*Your task*
Pictures are to be left out; otherwise, copy exactly the lines from the line containing "Task: Click the partly" through the end of the data.

*Material for this exercise*

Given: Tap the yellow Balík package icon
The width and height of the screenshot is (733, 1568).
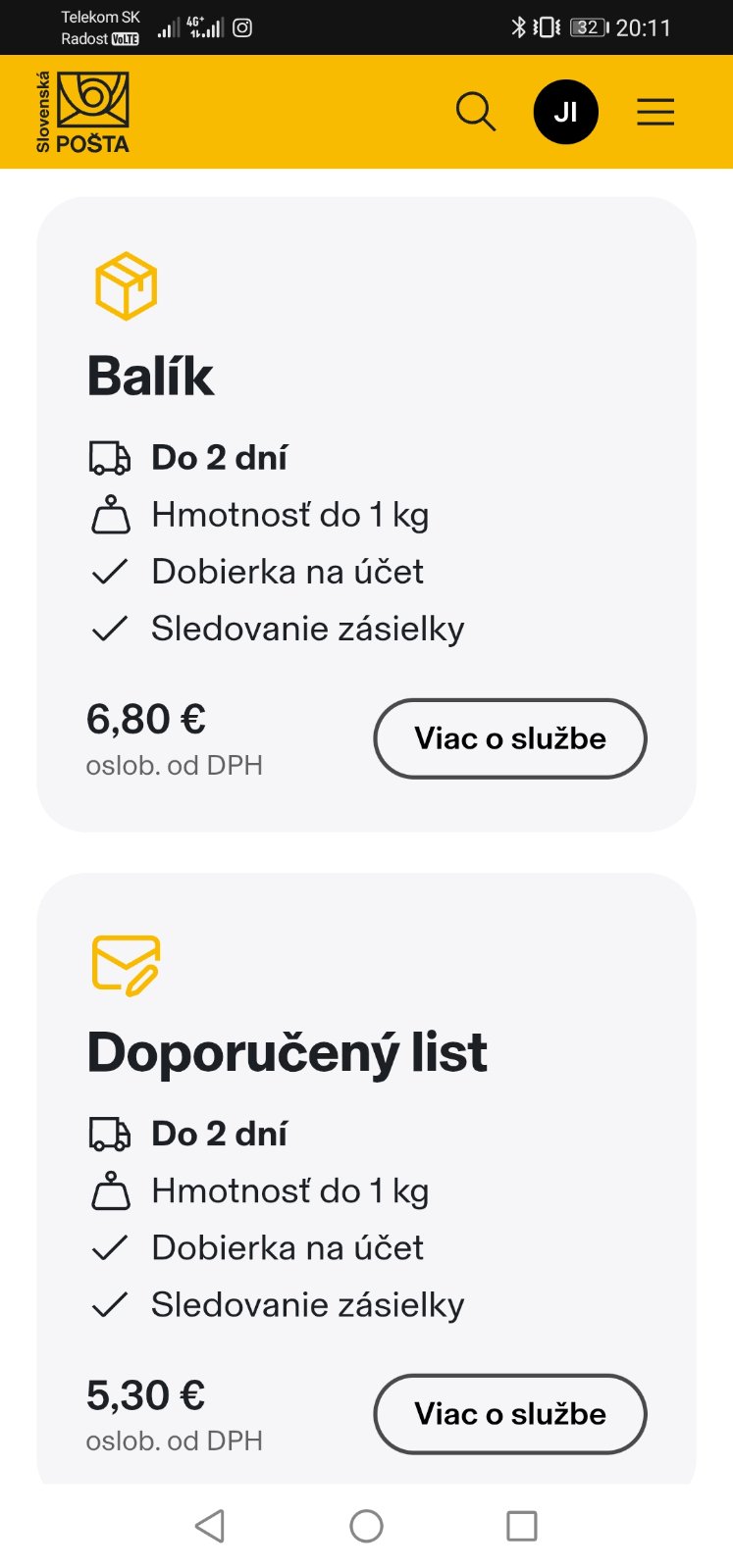Looking at the screenshot, I should 126,286.
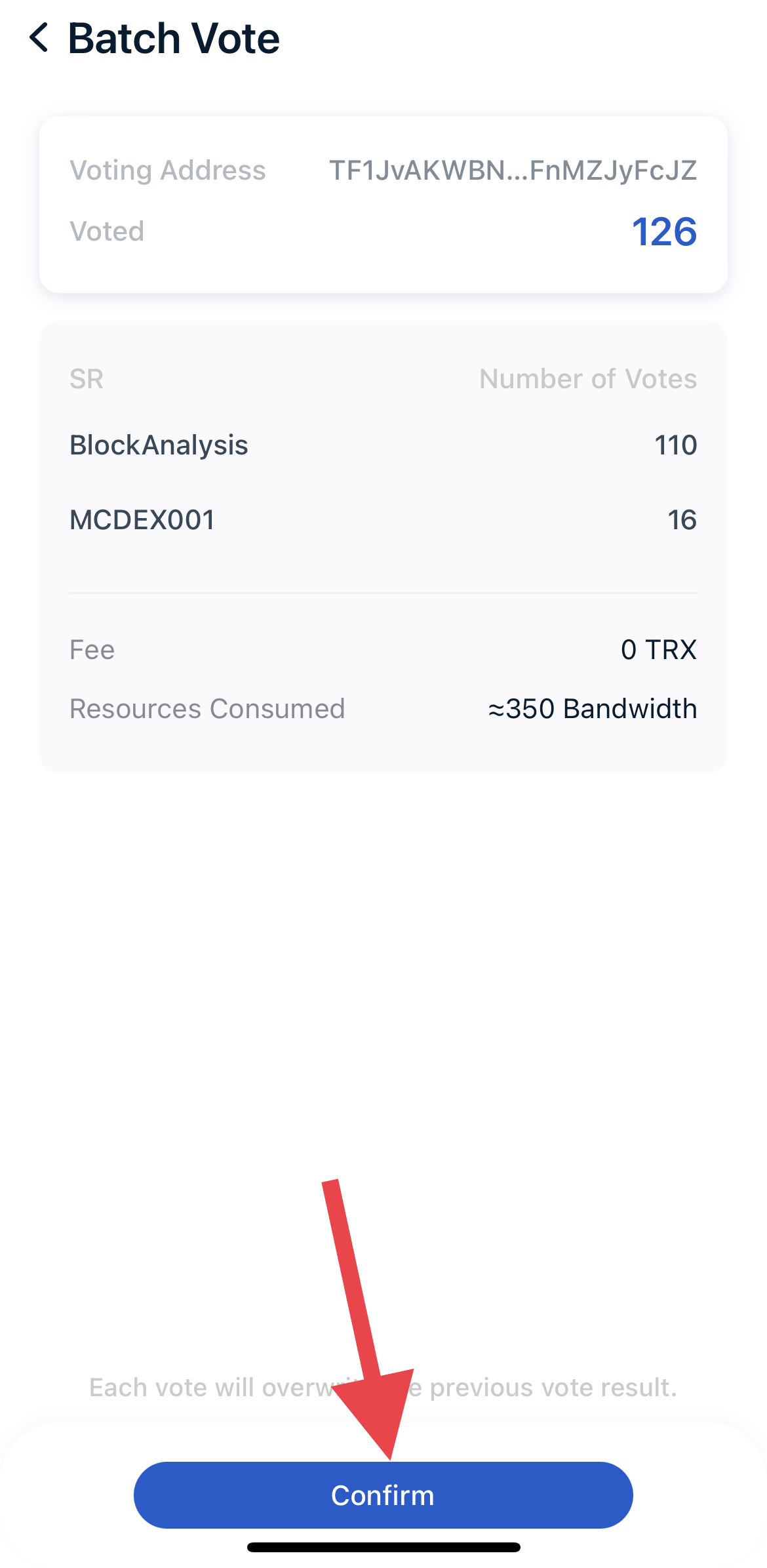The image size is (767, 1568).
Task: Tap the Number of Votes column header
Action: pos(588,379)
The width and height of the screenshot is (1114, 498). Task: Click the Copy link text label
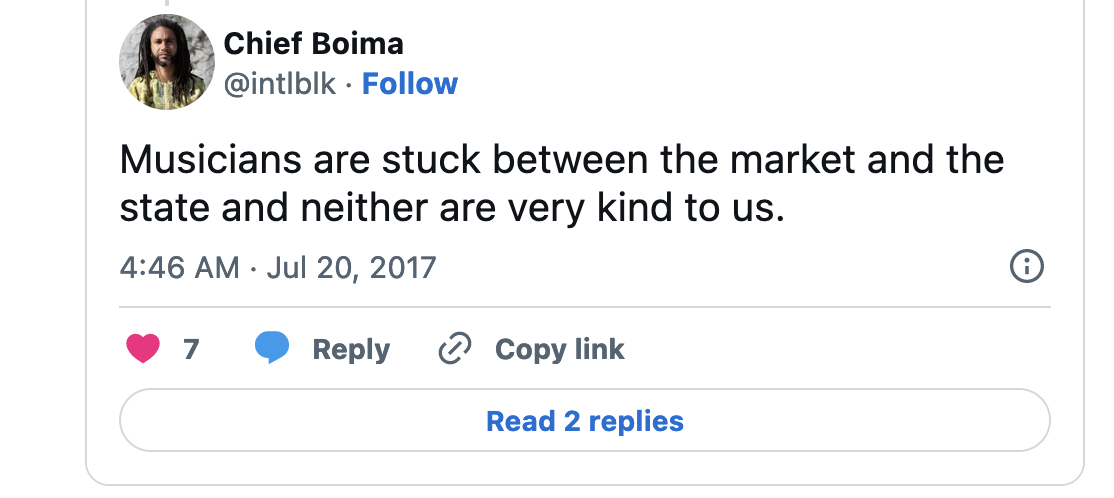click(559, 349)
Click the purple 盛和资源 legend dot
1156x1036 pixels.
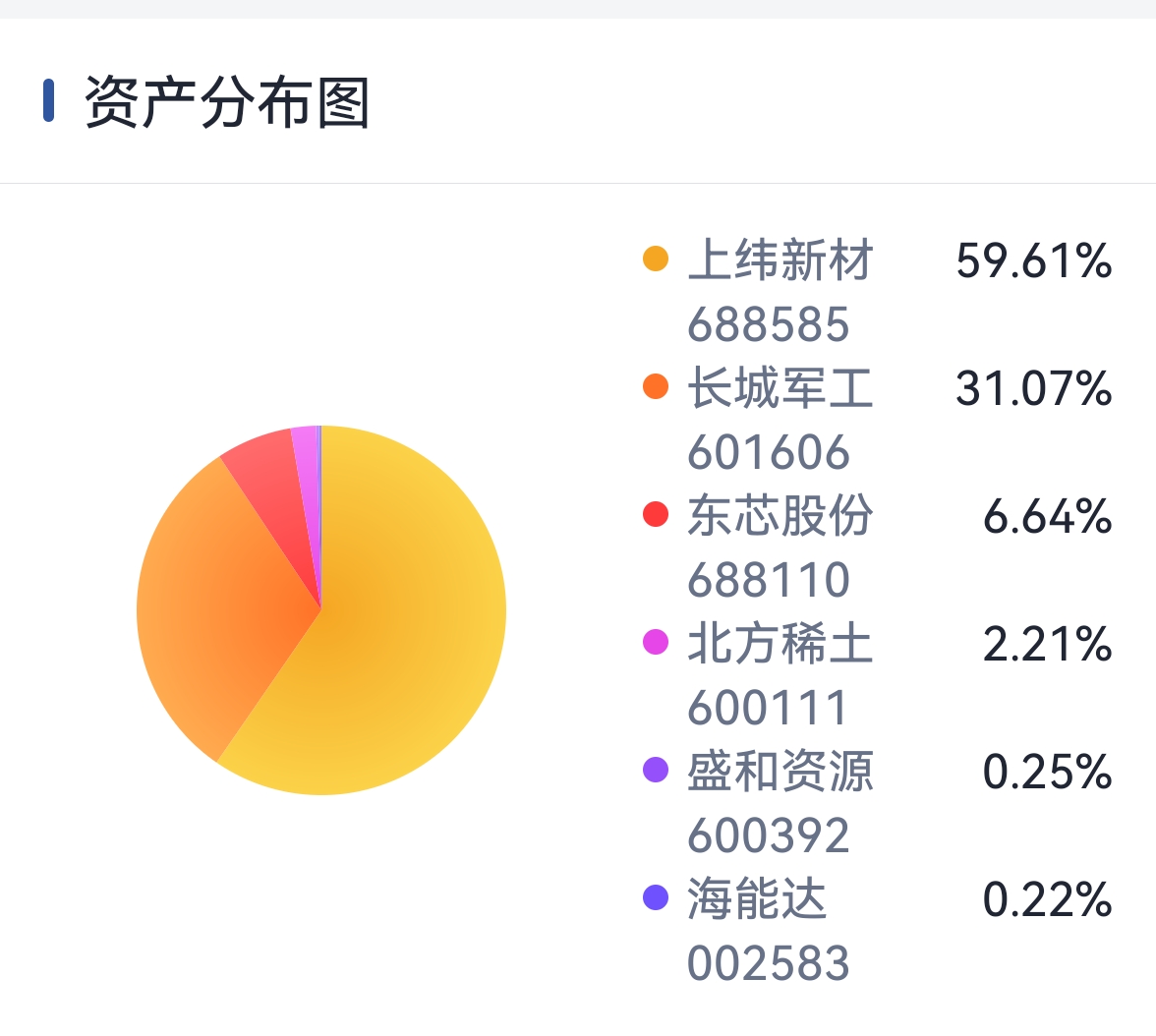click(x=656, y=770)
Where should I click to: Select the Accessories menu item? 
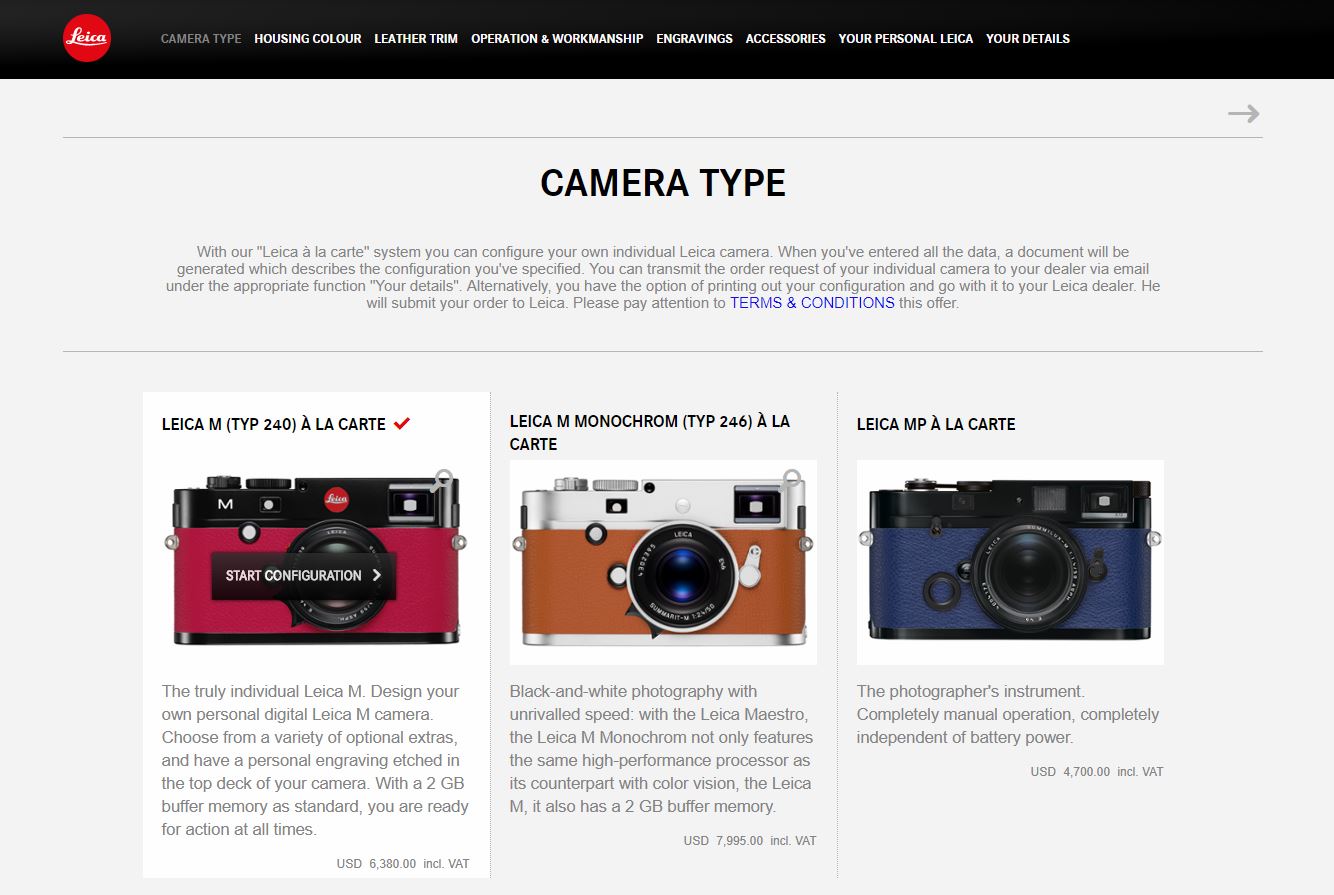click(x=786, y=38)
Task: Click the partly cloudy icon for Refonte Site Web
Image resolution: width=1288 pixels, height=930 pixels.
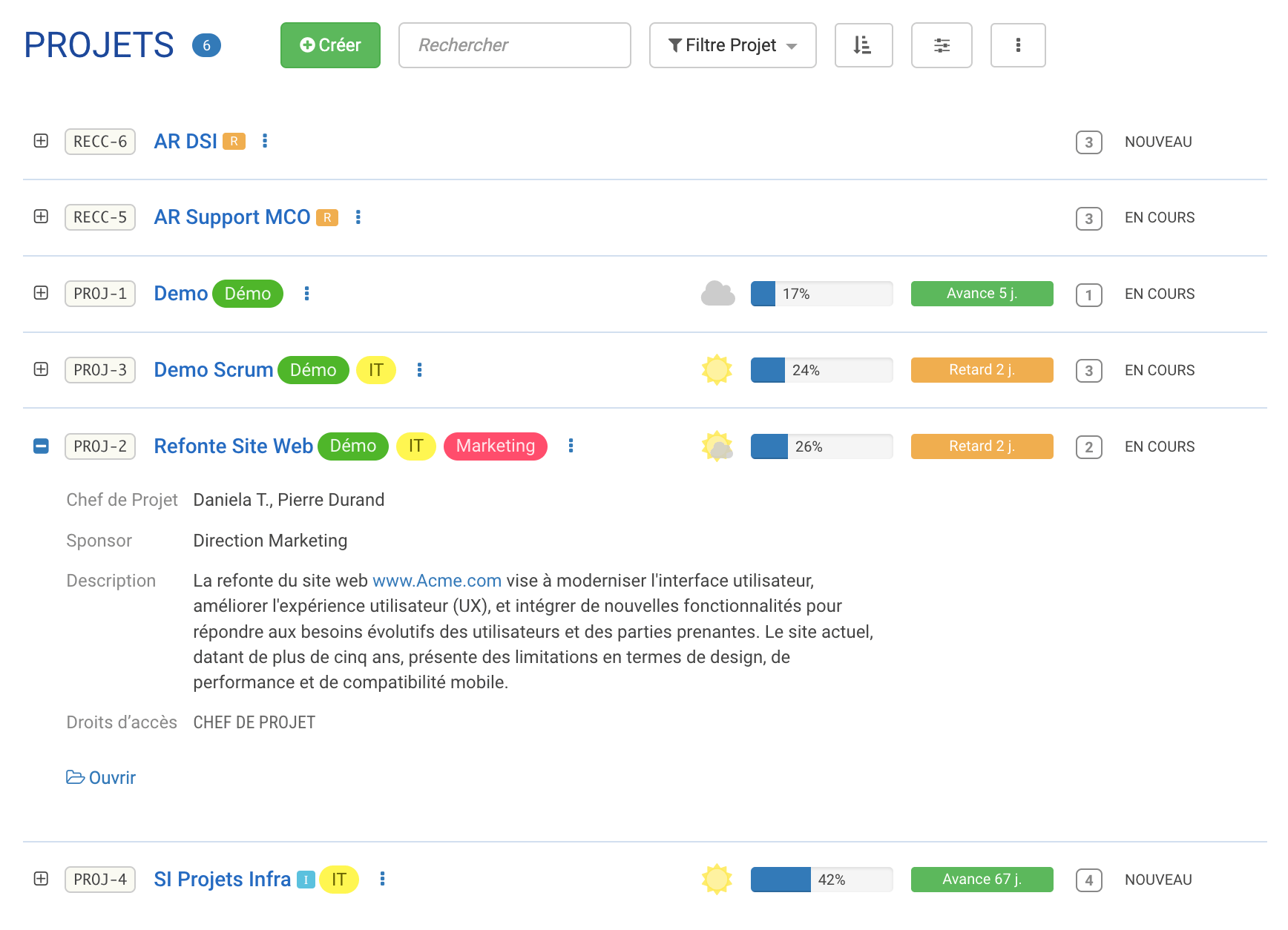Action: pyautogui.click(x=717, y=446)
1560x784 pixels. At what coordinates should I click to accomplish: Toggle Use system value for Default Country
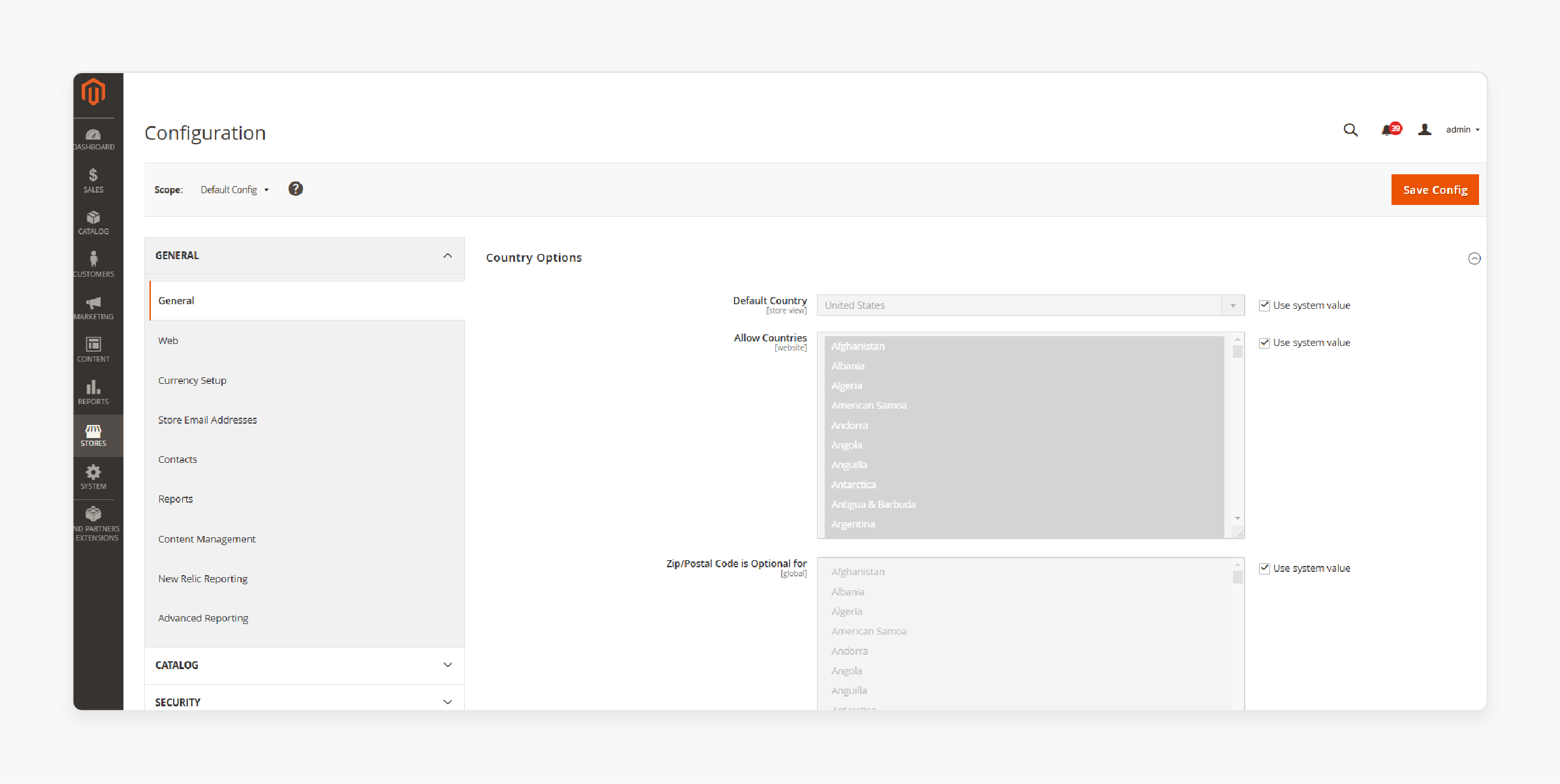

*Response area*
Task: Click the partly cloudy icon for Refonte Site Web
Image resolution: width=1288 pixels, height=930 pixels.
Action: pyautogui.click(x=717, y=446)
1560x784 pixels. At what coordinates should I click to accomplish: Toggle Use system value for Default Country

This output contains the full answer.